The NVS-1 satellite is the first of the next-generation NavIC satellites designed to improve the country’s navigation capabilities. The system was created in response to the country’s rising need for better location, navigation, and timing in the civil aviation sector.
The NavIC satellites are utilised in terrestrial, aerial, and maritime transportation, location-based services, personal mobility, resource monitoring, surveying and geodesy, scientific research, time distribution and synchronisation, and the broadcast of safety-of-life alerts.
The payload is a Rubidium atomic clock created in India by the Space Applications Centre in Ahmedabad. “It is a critical technology that only a few countries have,” Isro remarked.
The network includes India and a territory up to 1500 kilometres beyond the Indian border. The signals are intended to give users with greater than 20-meter position precision and timing accuracy greater than 50 nanoseconds.

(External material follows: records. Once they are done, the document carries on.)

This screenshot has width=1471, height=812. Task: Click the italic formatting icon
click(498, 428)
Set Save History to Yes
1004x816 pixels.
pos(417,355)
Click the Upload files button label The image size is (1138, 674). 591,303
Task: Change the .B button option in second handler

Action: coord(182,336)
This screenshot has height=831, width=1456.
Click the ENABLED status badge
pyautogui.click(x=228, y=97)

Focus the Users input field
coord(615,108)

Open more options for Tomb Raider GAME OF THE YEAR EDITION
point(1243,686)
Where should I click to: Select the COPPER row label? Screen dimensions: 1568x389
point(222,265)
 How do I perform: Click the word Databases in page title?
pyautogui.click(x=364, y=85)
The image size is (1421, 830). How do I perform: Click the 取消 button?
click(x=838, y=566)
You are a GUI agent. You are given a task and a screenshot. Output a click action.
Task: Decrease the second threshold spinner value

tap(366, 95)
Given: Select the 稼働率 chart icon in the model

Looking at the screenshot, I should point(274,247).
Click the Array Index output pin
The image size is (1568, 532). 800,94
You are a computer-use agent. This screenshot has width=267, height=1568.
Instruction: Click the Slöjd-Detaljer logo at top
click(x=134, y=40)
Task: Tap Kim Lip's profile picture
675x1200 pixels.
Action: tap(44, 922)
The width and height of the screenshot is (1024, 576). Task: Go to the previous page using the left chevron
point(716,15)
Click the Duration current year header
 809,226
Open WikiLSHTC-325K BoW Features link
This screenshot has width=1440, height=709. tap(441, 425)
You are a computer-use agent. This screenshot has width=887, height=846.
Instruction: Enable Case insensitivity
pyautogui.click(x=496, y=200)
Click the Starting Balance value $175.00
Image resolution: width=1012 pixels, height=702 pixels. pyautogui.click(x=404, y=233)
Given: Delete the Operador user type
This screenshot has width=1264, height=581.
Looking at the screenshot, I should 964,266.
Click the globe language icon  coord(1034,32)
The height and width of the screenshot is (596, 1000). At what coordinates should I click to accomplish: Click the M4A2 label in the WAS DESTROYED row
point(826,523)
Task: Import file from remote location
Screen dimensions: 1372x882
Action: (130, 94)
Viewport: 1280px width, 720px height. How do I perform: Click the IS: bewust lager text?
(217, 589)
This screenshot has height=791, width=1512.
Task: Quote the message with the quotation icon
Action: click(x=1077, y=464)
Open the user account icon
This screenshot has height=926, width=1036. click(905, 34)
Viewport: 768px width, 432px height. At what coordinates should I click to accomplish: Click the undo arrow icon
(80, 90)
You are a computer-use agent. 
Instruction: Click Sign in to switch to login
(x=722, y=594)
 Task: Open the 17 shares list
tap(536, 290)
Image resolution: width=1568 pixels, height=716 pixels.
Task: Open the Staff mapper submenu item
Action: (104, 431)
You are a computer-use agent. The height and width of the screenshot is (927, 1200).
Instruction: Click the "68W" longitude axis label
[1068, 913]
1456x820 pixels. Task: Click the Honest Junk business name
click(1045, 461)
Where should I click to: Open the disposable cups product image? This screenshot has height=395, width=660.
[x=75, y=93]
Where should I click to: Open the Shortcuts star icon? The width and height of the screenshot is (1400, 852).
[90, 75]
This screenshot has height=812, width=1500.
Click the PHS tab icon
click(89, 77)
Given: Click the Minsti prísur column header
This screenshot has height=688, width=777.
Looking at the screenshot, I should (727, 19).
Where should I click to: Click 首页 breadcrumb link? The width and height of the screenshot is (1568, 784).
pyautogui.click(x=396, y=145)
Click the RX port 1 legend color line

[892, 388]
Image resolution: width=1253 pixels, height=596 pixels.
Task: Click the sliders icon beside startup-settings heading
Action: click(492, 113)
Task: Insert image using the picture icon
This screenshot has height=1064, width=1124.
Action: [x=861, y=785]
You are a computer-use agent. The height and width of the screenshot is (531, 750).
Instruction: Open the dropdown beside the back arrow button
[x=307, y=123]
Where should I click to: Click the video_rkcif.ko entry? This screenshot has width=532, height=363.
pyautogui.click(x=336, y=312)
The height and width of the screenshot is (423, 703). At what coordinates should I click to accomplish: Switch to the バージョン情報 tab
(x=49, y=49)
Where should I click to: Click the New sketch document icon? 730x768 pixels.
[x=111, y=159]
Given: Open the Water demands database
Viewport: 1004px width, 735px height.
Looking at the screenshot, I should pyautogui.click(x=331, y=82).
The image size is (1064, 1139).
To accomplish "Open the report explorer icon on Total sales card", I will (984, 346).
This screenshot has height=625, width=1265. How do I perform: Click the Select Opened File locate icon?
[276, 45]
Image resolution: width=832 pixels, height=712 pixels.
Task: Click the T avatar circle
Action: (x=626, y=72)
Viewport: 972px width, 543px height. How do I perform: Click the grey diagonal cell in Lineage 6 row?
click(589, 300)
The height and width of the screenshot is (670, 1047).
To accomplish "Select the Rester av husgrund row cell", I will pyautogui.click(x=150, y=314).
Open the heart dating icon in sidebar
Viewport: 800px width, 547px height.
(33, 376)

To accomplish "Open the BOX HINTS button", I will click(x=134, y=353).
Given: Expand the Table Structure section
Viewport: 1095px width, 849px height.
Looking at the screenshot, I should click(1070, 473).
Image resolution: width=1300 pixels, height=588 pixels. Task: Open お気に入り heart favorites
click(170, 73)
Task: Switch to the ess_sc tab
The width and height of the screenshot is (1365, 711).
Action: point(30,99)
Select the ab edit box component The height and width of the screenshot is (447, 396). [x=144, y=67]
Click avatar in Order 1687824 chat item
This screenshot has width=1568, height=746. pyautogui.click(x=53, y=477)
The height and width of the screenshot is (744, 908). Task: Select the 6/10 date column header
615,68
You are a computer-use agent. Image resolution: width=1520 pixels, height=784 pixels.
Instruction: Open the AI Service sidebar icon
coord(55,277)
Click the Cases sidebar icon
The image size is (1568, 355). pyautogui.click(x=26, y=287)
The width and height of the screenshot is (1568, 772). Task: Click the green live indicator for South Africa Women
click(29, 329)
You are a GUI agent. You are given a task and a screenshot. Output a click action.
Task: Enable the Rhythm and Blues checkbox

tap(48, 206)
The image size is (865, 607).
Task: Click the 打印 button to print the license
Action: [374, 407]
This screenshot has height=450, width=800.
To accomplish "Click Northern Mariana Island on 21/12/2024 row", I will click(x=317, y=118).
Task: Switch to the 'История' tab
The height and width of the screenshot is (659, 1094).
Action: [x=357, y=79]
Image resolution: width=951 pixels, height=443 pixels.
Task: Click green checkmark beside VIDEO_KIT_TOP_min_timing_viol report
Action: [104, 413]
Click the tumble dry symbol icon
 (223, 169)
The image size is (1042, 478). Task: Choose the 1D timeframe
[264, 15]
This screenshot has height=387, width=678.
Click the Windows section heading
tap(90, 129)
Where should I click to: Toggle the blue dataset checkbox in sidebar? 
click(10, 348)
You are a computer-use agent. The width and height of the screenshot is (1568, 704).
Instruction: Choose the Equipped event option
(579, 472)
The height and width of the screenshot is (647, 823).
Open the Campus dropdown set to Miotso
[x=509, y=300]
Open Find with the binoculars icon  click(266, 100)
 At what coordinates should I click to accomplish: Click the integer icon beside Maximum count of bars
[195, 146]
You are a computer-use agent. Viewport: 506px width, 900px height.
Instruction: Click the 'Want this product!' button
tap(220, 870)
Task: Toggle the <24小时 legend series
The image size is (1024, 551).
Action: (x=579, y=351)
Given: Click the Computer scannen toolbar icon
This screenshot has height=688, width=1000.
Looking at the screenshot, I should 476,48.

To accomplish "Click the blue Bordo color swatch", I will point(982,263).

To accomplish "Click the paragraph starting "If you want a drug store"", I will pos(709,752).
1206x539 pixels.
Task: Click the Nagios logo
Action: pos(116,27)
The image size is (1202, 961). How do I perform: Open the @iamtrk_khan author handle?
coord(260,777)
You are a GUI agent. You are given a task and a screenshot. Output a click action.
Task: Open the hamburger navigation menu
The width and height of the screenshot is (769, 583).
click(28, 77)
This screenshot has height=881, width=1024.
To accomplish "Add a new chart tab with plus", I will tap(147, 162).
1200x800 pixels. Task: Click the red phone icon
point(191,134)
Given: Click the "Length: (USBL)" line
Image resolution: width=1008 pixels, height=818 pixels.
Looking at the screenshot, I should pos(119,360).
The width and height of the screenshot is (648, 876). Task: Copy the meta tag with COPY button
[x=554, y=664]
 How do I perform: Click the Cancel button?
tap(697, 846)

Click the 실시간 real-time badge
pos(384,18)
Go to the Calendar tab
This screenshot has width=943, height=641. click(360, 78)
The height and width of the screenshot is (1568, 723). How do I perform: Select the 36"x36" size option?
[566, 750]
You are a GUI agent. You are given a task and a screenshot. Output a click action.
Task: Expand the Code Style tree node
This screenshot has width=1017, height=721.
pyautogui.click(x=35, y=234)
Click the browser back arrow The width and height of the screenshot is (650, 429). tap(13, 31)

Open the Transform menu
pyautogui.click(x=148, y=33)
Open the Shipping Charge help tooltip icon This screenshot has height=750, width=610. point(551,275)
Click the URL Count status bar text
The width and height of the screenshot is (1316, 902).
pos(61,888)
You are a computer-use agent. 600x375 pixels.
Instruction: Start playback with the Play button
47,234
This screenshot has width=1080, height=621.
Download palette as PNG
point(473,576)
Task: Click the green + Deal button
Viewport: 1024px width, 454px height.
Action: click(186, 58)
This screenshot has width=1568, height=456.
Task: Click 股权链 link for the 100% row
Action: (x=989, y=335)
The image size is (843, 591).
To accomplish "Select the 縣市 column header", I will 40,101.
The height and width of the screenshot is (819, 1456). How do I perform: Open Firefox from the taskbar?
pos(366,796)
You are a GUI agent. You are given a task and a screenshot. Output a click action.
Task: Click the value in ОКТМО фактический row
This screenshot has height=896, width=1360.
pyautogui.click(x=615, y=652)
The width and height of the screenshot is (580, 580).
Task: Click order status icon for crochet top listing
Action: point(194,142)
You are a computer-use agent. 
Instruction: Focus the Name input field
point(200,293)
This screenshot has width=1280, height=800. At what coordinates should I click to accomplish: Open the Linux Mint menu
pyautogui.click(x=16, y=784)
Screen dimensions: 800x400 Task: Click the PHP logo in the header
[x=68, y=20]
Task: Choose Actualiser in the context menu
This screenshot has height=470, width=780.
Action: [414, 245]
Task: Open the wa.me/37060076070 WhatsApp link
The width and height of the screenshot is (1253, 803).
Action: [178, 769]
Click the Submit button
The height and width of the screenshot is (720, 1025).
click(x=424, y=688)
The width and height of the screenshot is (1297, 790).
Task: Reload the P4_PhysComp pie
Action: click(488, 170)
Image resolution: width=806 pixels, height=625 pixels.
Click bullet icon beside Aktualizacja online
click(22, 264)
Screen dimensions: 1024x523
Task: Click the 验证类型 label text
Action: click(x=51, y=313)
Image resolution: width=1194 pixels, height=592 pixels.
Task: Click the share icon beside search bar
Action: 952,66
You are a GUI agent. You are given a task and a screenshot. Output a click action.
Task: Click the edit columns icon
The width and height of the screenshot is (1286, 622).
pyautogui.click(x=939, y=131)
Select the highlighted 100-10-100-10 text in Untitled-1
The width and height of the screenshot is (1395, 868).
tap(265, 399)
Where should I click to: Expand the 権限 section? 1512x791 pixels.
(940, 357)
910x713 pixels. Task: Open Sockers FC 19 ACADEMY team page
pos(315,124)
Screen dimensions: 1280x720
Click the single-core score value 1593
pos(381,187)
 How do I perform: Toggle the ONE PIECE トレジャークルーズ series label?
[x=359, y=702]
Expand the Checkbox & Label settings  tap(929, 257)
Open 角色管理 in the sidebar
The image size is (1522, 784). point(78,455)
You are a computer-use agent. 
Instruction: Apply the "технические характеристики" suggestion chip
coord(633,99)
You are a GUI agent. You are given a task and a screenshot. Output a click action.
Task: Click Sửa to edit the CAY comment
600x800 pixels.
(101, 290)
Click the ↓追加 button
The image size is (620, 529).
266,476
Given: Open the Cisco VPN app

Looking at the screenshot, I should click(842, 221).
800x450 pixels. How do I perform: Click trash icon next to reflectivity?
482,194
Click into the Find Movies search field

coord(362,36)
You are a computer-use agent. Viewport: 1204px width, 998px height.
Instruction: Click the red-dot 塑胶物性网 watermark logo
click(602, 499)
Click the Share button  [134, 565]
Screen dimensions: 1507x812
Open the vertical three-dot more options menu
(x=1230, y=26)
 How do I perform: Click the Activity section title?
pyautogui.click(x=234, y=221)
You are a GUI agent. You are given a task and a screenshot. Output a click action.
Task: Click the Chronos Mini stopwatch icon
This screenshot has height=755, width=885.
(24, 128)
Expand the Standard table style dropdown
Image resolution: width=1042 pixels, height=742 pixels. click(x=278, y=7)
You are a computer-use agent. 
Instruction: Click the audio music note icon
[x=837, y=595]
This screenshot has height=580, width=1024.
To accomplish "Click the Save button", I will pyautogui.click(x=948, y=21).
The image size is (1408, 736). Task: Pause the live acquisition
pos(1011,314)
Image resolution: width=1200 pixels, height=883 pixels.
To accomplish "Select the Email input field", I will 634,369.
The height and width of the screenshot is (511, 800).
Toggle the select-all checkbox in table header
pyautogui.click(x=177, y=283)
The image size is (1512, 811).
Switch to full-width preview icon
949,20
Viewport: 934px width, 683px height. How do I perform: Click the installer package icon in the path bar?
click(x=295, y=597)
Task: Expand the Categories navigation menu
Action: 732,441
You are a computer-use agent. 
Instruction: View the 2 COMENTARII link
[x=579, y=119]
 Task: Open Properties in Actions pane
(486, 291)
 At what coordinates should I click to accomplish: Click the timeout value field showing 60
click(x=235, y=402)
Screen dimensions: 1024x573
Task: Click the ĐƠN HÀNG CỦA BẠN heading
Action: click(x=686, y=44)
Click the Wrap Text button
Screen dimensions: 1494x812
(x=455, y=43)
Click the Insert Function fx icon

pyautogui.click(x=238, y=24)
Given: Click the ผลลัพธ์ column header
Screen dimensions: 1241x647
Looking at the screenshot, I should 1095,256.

The NavIC system runs in the L5 band, a protected frequency given exclusively to the Indian system. The NVS-1, which will be released on May 29, includes L1 band signals as well to expand the offerings. The GSLV is a three-stage rocket that has become one of India’s most successful launchers for both domestic and commercial satellites.
Isro declared the mission complete roughly 19 minutes after the spacecraft was launched. “Congratulations on the successful completion of the GSLVF12 mission.” The spacecraft has been precisely orbited. This mission follows the failure of the GSLV F10 mission, in which we had a problem with the cryogenic state. “I am pleased that the updates and changes we made to make the stage more reliable were a success,” said Isro chairman S Somnath following the mission.
This is the Indian space agency’s second launch in a month and the fifth of the year, following the PSLV launch in April with two Singaporean satellites and seven Indian experiments.